►
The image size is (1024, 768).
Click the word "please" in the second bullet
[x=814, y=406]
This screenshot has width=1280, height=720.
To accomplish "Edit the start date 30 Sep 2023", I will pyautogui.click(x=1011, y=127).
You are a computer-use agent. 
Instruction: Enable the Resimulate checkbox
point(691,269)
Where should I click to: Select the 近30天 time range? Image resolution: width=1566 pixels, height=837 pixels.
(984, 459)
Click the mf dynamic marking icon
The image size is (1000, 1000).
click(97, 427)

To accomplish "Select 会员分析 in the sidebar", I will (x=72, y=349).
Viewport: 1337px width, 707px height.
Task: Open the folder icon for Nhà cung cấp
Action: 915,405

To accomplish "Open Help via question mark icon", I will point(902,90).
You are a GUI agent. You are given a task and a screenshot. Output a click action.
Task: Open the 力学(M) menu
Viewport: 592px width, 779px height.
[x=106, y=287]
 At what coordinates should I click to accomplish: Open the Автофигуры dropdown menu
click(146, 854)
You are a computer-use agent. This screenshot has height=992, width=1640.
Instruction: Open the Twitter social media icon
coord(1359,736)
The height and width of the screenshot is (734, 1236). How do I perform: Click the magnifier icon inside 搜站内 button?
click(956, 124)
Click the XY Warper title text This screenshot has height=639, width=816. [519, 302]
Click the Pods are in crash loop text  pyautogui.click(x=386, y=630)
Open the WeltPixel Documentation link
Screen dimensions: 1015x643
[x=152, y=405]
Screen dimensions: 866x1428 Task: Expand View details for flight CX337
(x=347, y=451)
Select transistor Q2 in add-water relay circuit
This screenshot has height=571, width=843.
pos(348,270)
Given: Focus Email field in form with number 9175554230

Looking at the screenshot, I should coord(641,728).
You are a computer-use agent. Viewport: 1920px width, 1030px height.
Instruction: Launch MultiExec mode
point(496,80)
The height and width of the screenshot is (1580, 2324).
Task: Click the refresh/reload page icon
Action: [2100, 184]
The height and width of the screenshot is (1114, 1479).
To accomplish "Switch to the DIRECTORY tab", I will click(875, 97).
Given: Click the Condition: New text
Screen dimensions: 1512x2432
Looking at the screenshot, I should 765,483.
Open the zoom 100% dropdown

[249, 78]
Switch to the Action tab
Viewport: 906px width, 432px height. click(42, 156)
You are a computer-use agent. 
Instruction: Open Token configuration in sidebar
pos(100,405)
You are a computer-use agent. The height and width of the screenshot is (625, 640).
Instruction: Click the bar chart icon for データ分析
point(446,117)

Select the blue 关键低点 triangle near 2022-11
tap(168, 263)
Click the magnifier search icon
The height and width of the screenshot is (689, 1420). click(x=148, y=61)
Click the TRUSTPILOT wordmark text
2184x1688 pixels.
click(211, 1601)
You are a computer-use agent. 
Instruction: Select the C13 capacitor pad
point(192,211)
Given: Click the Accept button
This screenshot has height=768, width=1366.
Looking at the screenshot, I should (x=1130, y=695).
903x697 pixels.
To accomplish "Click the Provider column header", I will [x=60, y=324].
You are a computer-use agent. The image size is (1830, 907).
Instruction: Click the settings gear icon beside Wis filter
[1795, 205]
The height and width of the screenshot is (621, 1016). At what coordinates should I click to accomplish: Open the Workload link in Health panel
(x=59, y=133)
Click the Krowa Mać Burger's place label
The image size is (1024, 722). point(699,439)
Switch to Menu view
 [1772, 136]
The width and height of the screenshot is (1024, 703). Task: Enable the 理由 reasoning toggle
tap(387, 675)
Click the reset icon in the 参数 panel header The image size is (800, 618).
◄
### [Activity]
Across the listing, count every line with the word "pyautogui" in it. Answer with the number alone.

### [Solution to this task]
2